Enfin le jour du départ arriva. Après avoir « parlé à toutes les sœurs en particulier », elle voulut encore « parler en général ». « Mes très chères filles, leur dit-elle, je vous conjure de vivre toutes en la dilection de notre bon Sauveur et de vous aimer cordialement en lui. Qu’il soit lui-même le lien sacré de votre dilection. Honorez-vous les unes les autres, ainsi que disent nos saintes règles, comme le temps de Dieu ; et si vous faites cela, mes chères filles, votre union sera toute divine. Vous honorerez Dieu en vos sœurs, et vos sœurs en Dieu. Vivez toutes unanimement, c’est-à-dire n’ayant toutes qu’un cœur et qu’une âme en Dieu. Priez-le pour moi, mes chères filles ; je vous aime toutes ; je vous connais toutes. Il me semble que je vous laisse en la grâce de Dieu ; je prie sa bonté de vous y maintenir et de vous donner sa bénédiction. Ne vous départez jamais de nos saintes observances. Adieu, mes chères filles, adieu, encore un coup, mes chères filles. Je ne sais si nous nous verrons encore dans cette vie ; il faut tout laisser à la divine Providence. Si ce n’est en ce monde, ce sera en la sainte éternité. Je vous verrai souvent en esprit, car je vous ai fort présentes. Je ne sais ce que veut dire cela, mais je les connais toutes si bien… »

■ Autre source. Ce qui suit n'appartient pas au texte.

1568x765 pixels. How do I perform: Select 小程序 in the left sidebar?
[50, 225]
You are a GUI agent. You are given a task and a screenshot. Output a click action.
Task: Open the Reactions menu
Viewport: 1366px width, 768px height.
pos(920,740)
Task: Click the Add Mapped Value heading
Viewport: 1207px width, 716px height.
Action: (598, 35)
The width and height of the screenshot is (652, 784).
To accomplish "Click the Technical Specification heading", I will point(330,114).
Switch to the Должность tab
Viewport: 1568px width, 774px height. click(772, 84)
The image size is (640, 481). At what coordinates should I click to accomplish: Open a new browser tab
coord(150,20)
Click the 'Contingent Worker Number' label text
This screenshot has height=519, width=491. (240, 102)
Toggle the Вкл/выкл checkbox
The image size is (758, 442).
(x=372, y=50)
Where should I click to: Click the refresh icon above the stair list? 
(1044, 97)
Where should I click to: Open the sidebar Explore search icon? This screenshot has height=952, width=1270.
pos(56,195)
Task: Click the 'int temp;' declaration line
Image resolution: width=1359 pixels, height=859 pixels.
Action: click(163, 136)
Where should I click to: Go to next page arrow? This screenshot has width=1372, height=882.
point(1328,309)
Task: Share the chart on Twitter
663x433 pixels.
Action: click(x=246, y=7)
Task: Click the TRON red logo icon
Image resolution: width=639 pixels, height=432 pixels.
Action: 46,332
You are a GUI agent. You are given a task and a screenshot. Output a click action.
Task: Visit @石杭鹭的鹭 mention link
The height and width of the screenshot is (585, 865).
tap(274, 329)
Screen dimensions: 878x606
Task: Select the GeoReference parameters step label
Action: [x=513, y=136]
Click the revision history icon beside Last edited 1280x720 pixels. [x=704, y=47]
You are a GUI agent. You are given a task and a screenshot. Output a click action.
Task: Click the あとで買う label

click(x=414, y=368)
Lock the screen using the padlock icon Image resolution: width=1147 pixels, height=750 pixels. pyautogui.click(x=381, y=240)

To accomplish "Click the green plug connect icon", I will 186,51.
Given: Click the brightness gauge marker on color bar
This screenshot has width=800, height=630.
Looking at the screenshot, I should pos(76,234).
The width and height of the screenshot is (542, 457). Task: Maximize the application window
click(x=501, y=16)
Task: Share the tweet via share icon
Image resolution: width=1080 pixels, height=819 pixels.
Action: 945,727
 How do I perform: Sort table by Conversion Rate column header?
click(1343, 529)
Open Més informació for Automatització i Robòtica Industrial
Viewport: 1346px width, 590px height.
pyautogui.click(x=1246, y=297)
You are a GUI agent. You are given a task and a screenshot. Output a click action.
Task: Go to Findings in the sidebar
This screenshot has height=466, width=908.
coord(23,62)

Et l’émotion la gagnant, elle s’interrompit, et, faisant ranger toutes les sœurs le long de la chambre des assemblées, sans vouloir qu’elles se missent à genoux, elle les embrassa l’une après l’autre, disant à chacune un mot à l’oreille « selon leur besoin intérieur ». Puis, elle leur donna sa bénédiction à toutes. La mère de Blonay n’était pas là ; elle accourut, fondant en larmes. Les deux Mères s’entretinrent quelques instants ensemble : la mère de Chantal demanda à « sa chère cadette » quelques conseils pour son intérieur et lui confia que depuis trois jours elle était fort soulagée de sa peine d’esprit. On s’étonnait qu’elle ne pleurât pas comme à son ordinaire. « Ma Mère, lui dit une des sœurs, nous ne nous reverrons plus. — Si ferons, ma fille, lui dit-elle gaiement. — Mais, lui dit la sœur, demandez-le donc à Notre-Seigneur. — Non, pas cela, dit-elle, sa volonté soit faite ; nous nous reverrons en cette vie ou en l’autre. »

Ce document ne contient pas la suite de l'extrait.